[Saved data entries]
= Beginning of Section =
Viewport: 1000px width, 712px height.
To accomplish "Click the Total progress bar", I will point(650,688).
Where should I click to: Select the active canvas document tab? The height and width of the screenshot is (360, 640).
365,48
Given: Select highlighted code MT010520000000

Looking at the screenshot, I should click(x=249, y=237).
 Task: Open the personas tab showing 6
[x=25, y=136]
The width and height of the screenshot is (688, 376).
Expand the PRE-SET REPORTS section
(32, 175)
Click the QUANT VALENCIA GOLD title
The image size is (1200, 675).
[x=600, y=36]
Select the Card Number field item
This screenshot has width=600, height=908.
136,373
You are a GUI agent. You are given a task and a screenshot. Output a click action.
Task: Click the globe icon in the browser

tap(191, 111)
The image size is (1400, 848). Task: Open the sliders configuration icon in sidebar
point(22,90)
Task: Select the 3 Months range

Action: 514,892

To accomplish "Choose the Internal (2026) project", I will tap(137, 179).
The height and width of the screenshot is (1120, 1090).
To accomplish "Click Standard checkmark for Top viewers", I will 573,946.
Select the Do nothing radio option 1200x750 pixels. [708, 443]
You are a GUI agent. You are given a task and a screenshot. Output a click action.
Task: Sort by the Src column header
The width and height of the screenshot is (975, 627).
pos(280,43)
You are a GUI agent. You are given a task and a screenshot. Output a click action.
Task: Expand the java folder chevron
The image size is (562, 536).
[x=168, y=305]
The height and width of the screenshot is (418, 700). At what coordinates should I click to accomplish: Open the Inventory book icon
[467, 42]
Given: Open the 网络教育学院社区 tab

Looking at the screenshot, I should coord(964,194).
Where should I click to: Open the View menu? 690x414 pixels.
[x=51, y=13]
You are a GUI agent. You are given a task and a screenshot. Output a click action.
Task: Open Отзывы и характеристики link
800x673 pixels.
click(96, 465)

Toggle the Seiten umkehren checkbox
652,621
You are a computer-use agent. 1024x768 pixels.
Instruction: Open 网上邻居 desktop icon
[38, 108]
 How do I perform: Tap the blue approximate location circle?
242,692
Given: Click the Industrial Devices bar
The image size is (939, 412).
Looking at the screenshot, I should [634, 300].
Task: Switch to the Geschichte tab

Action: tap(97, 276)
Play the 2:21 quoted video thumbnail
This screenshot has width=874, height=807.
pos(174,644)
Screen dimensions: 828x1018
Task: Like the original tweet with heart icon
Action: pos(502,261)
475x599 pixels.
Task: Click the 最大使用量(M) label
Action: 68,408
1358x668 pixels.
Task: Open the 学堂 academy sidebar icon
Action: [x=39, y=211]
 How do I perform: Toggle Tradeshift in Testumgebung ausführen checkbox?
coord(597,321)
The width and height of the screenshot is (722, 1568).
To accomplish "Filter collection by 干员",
= End of Section =
Work instructions: Write down exactly the line with "Task: Expand the java folder chevron", then each line after it through the end of the data.

Reply:
Task: Expand the java folder chevron
The image size is (562, 536).
[x=168, y=305]
The height and width of the screenshot is (418, 700). At what coordinates should I click to accomplish: Open the Inventory book icon
[467, 42]
Given: Open the 网络教育学院社区 tab

Looking at the screenshot, I should coord(964,194).
Where should I click to: Open the View menu? 690x414 pixels.
[x=51, y=13]
You are a GUI agent. You are given a task and a screenshot. Output a click action.
Task: Open Отзывы и характеристики link
800x673 pixels.
click(96, 465)

Toggle the Seiten umkehren checkbox
652,621
You are a computer-use agent. 1024x768 pixels.
Instruction: Open 网上邻居 desktop icon
[38, 108]
 How do I perform: Tap the blue approximate location circle?
242,692
Given: Click the Industrial Devices bar
The image size is (939, 412).
Looking at the screenshot, I should [634, 300].
Task: Switch to the Geschichte tab

Action: tap(97, 276)
Play the 2:21 quoted video thumbnail
This screenshot has width=874, height=807.
pos(174,644)
Screen dimensions: 828x1018
Task: Like the original tweet with heart icon
Action: pos(502,261)
475x599 pixels.
Task: Click the 最大使用量(M) label
Action: 68,408
1358x668 pixels.
Task: Open the 学堂 academy sidebar icon
Action: [x=39, y=211]
 How do I perform: Toggle Tradeshift in Testumgebung ausführen checkbox?
coord(597,321)
The width and height of the screenshot is (722, 1568).
To accomplish "Filter collection by 干员",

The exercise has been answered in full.